Death, 2009 (College)

Flowers & God–
you tell me, slipshod,
there’s an afterlife
in the party we’re cheersing
to tonight our whole life
with small glasses of Granddad’s,
noisemakers, & drinking
games. I’d like to drown
the tissues
in something, listen to Gaelic
music like Dad used to
driving us from school with Pizza Hut
wafting from the trunk those
sunny afternoons. & now that you’ve
lost someone you’re willing to lose
your Bill Hicks-views-sense-
of-self-meaning like we all
funnel ethereal spirit into sky
& swig the rain with
drunken angels I know
you know you’re better than that.
I know you know once
the last attendee’s passed out
on the couch heavy breathing
lips purple you’d check
on him, too. You’d be alone
in the house you grew up in
with phone in your hand
calm and through the static of 911
racing to get the address out
the foaming of your mouth
and when a cop comes you
beg please don’t break this party up
and deny the red flashing lights
come

 

(originally published in 8 Poems, Summer 2018)

January 28

I really want to drink today.

The sun is shining. It’s warmer than usual.

I should try to ween myself off, right? None of this cold
turkey shit.

I haven’t drank a drink this year, the miracle
of it. Today, I am alone.

I scrubbed white the kitchen tiles, but there are
always dirt stains, smudges when you look
a little harder.

Sanitized the kitchen table with towels,
swept its crumbs from the floor.

The cat sprints from one end of the room
to the other over
and over, imaginary laps.

What every day is, these days,
running a relay race, handing
the baton to tomorrow’s me
with the trust I won’t– today,

it’s a sleep’s worth heavier than yesterday.

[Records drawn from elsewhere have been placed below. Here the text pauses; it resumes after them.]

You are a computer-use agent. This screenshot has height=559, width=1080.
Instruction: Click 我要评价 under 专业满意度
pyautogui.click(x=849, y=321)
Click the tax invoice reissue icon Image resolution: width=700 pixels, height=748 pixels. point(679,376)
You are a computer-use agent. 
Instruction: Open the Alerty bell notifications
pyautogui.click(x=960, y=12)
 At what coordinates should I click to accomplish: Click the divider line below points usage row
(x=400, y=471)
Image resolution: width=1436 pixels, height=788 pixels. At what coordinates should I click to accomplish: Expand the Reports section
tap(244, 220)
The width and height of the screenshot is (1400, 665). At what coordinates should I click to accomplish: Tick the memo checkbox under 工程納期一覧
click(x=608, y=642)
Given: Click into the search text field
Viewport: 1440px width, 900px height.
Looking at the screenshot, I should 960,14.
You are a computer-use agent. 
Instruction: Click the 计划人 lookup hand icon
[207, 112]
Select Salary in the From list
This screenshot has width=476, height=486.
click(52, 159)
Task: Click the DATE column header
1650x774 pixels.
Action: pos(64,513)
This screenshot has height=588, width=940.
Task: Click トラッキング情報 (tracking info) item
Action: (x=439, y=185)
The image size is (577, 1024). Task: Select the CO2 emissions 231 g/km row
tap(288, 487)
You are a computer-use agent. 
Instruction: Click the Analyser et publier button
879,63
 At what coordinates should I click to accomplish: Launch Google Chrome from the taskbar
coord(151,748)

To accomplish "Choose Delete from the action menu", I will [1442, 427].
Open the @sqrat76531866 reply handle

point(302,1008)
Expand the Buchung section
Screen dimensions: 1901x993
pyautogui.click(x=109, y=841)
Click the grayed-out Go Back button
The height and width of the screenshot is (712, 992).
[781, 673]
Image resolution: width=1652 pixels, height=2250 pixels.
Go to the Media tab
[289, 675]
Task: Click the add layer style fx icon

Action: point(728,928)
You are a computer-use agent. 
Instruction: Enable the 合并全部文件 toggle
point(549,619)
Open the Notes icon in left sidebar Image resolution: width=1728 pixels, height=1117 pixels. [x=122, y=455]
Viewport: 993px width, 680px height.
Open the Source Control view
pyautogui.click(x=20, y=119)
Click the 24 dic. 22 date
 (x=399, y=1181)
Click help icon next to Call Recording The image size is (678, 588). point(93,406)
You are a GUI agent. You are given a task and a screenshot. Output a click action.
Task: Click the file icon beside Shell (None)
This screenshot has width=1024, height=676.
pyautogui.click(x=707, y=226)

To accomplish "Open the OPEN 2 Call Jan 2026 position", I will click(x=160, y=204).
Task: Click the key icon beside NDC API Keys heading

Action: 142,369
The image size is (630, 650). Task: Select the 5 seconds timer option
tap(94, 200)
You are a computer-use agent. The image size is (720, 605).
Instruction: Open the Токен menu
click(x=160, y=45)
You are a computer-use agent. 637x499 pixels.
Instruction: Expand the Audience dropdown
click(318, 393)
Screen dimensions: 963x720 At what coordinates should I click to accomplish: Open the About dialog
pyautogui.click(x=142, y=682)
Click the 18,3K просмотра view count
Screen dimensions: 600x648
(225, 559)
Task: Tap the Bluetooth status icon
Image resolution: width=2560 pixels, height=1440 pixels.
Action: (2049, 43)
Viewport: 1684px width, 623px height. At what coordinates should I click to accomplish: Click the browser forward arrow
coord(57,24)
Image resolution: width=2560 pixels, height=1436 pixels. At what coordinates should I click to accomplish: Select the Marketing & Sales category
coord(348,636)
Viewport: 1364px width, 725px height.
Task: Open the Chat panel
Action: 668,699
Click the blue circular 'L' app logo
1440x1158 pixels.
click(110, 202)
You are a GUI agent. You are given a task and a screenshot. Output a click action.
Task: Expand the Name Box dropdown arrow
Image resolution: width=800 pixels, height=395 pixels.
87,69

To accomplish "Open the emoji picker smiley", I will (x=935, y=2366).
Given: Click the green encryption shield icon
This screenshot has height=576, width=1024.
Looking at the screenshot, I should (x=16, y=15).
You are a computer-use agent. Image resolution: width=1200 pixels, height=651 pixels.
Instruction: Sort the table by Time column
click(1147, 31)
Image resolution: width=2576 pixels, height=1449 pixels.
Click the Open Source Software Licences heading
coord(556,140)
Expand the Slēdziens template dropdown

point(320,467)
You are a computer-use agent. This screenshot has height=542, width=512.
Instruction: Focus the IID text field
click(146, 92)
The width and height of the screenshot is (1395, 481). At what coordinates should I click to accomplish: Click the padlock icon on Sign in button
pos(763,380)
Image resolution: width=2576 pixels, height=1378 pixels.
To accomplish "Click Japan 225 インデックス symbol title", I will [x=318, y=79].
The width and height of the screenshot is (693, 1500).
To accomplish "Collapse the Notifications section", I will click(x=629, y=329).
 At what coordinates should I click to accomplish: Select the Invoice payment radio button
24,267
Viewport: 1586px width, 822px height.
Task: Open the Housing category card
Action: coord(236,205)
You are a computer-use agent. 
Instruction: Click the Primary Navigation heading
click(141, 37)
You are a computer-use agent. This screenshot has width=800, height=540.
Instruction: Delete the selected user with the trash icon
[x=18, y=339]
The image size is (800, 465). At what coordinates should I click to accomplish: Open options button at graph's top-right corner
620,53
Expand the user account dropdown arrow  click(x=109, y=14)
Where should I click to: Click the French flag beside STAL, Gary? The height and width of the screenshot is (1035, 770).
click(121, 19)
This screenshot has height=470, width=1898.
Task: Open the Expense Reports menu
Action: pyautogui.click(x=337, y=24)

Long minutes the placemarks I pass

I can’t make time go faster. It is my day
off work, and in its nothingness I trudge
through sludge. Old habit,

you don’t die hard because
you’re not dying. You’re
as alive as me: refreshed yet craving,

gazing through the window to the light-
stained street, the shadows cast from trees
out toward the river.

 

(originally published in Stickman Review, Spring 2018)

Sunshine Daydrinking

I need to break the association
this first day over forty in January
sun wicking everything orange
and melting snow     which had mountained
around Columbus     this past year’s been
climbing     an unending goal since I gave up
drinking       through a Lent that lasts forever

I stopped believing in God early on
and instead chose to believe in sacrifice
first my health     now my vice    the nights
when I lose myself in another religion
in rapid ascent up blackout mountain
waiting for the harness to snap

 

(originally published in Edison Literary Review, 2018)

Overlooking the Ravine

you practice the scorpion on your back porch
while your cat wanders about like she has
somewhere to go and we don’t

you stretch the sky darkens and fireflies
illuminate the fence the cat wants to scale
I ask what of your qualities you see in her
you say she’s an affectionate asshole

I drink another of your beers we have
talked for weeks about how I never
seem comfortable anywhere I go with anyone

you don’t think I’m a vine that has found
its wall to climb even cats want walls
they know their limits I’m not sure what mine are
how high or should I even try

then what?

 

(originally published in Roanoke Review, Spring 2018)

I Forgot I Was Drinking

beer half past noon listening reading
to sam sax’s on alcohol poem

after the final line in one hand
a bottle to my lips my body a future
compromised

i promised mom i’d outlive her
& it’s going well so far

but these low-hanging clouds
are moving fast and there are drips
of sky becoming foggier

sara says we shouldn’t have drank last night
a monday
but the beers at woodlands are bargain $2 drafts

o genie whisk me to an open field
with flask construct a crumbling house
at the center where i lay drooling the day’s
indiscretions

my mouth a volcano
concrete spat into my palms

the heaviness of me
drops

 

(originally published in Flypaper Magazine, Winter 2018)

Earth Angel

microphone in hand
                                        the gutter of volumetric gain

to finally sing gin (out of the system
                                                                         sky an ocean of lights)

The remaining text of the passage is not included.